▶ **ACTION ITEM**: The data below calls for an exact copy.

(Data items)
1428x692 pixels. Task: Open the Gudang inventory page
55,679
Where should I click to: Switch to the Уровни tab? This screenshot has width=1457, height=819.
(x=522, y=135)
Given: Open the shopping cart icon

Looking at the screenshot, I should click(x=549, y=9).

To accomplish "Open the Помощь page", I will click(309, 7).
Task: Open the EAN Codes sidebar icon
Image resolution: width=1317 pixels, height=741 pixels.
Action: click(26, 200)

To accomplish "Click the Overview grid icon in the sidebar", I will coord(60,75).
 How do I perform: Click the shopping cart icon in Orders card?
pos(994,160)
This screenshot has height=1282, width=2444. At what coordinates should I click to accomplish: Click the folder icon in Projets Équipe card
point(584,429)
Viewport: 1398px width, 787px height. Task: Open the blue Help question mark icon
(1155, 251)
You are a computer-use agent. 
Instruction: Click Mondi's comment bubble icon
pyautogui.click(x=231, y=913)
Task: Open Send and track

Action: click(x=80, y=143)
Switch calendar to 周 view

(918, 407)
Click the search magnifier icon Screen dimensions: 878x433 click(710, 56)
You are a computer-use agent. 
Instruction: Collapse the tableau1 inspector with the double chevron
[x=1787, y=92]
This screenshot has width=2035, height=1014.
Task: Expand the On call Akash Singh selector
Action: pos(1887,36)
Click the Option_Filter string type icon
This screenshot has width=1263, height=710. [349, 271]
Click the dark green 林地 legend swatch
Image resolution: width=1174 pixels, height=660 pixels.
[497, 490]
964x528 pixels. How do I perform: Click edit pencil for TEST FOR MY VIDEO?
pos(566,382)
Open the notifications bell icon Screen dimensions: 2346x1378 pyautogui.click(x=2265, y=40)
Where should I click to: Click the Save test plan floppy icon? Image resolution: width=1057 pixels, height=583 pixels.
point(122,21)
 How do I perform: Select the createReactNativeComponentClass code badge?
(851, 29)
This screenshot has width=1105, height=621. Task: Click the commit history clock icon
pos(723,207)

▶ **TASK RESPONSE**:
1428x692 pixels. Task: Open the Gudang inventory page
55,679
Where should I click to: Switch to the Уровни tab? This screenshot has width=1457, height=819.
(x=522, y=135)
Given: Open the shopping cart icon

Looking at the screenshot, I should click(x=549, y=9).

To accomplish "Open the Помощь page", I will click(309, 7).
Task: Open the EAN Codes sidebar icon
Image resolution: width=1317 pixels, height=741 pixels.
Action: click(26, 200)

To accomplish "Click the Overview grid icon in the sidebar", I will coord(60,75).
 How do I perform: Click the shopping cart icon in Orders card?
pos(994,160)
This screenshot has height=1282, width=2444. At what coordinates should I click to accomplish: Click the folder icon in Projets Équipe card
point(584,429)
Viewport: 1398px width, 787px height. Task: Open the blue Help question mark icon
(1155, 251)
You are a computer-use agent. 
Instruction: Click Mondi's comment bubble icon
pyautogui.click(x=231, y=913)
Task: Open Send and track

Action: click(x=80, y=143)
Switch calendar to 周 view

(918, 407)
Click the search magnifier icon Screen dimensions: 878x433 click(710, 56)
You are a computer-use agent. 
Instruction: Collapse the tableau1 inspector with the double chevron
[x=1787, y=92]
This screenshot has width=2035, height=1014.
Task: Expand the On call Akash Singh selector
Action: pos(1887,36)
Click the Option_Filter string type icon
This screenshot has width=1263, height=710. [349, 271]
Click the dark green 林地 legend swatch
Image resolution: width=1174 pixels, height=660 pixels.
[497, 490]
964x528 pixels. How do I perform: Click edit pencil for TEST FOR MY VIDEO?
pos(566,382)
Open the notifications bell icon Screen dimensions: 2346x1378 pyautogui.click(x=2265, y=40)
Where should I click to: Click the Save test plan floppy icon? Image resolution: width=1057 pixels, height=583 pixels.
point(122,21)
 How do I perform: Select the createReactNativeComponentClass code badge?
(851, 29)
This screenshot has width=1105, height=621. Task: Click the commit history clock icon
pos(723,207)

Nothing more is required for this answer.